I dug out my ancient copy of the Motorola Linear/Switchmode Voltage Regulator Handbook (Link to an updated version.) and there are high efficiency LM723 circuits in there that use higher voltage supplies for the LM723. (but using BJT pass transistors.) They use an extra transformer winding to do this rather than a voltage doubler. BJTs work nearly as well as MOSFETs until you need a driver transistor for extra current gain.
So on to the variations using P channel parts. I modeled these using LTspice.
This is an image of the LTspice schematic so it isn't complete but is intended to show the changes I made.
Using a P channel MOSFET makes this a lot simpler. Gone is the voltage doubler and Zener regulator as it can run straight from the raw supply. Because the gate of the FET should go lower if the output voltage is low, the connections to the error amplifier are changed. The reference voltage goes to the inverting input while the sense voltage goes to the non-inverting input.
A pull down resistor on the gate drive is not required because I have bypassed the internal pass transistor and instead have connected directly to the output of the error amplifier at pin 13.
That is just about as simple as it gets. The one drawback of this version is that the LM723 current limiter cannot be used. If it were connected it would lower the gate voltage (increasing Vgs) when current exceeded the limit. Because that would increase the gate drive and the output voltage, it can't be used.

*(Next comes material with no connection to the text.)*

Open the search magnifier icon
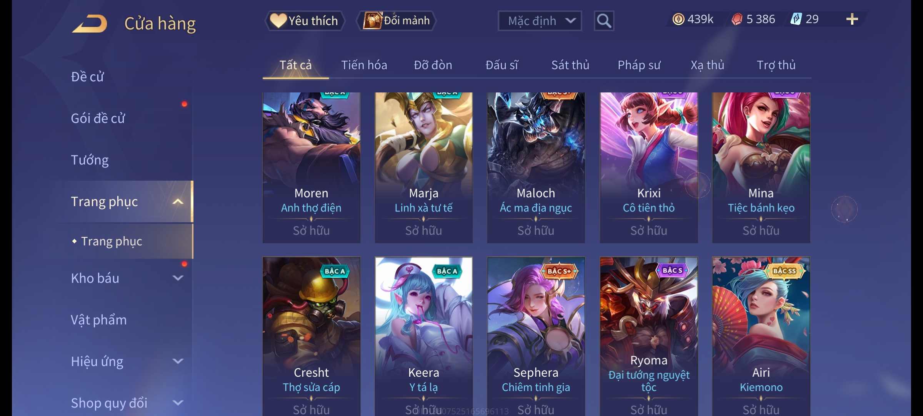This screenshot has width=923, height=416. [604, 21]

This is a variation on the example application in the LM723 data sheet for an external PNP pass transistor. (This one is setup to analyze load regulation.) I connected the Vz pin to ground through a diode to improve the amount of available gate drive. This helps some but requires that the current limiter be disconnected. If you need the current limiter then connect Vout to the output rail instead.
If you do that then you need higher input voltages because the gate can never go below the output voltage. Which sort of defeats the purpose of this exercise.
This is a variation on an example from the LM723 data sheet for a shunt regulator. It is a lot like the previous variation except that it uses an external transistor. It works very well but the current limiter doesn't work.
The shunt circuit has an advantage over the first two in that it has higher gate drive capability. The output of the LM723 cannot get very close to ground so this has about 6V of extra drive available. Not a huge problem as Vgs runs around -3V even at 14A out. (With excursions to -5V at the ripple minimums.)
(Power dissipation in Q1 runs a little high so you will need to check the specifications of the particular device used and adjust R5 accordingly. Or just use 1K and ignore it.)
Because the LM723 is powered from the unregulated rail in the previous circuits, ripple rejection is limited to the PSRR inherrent in the LM723. You could add some additional filtering or just power the LM723 from the regulated voltage. The major problem with this is startup.
The shunt variation is the obvious starting point because the LM723 does not need to output voltages outside of its power rails. But then the problem is startup. The gate to source resistor on the pass transistor keeps it shut off unless Q1 turns on. And Q1 can't turn on unless the LM723 sources some current. Which it can't do until the pass transistor turns on.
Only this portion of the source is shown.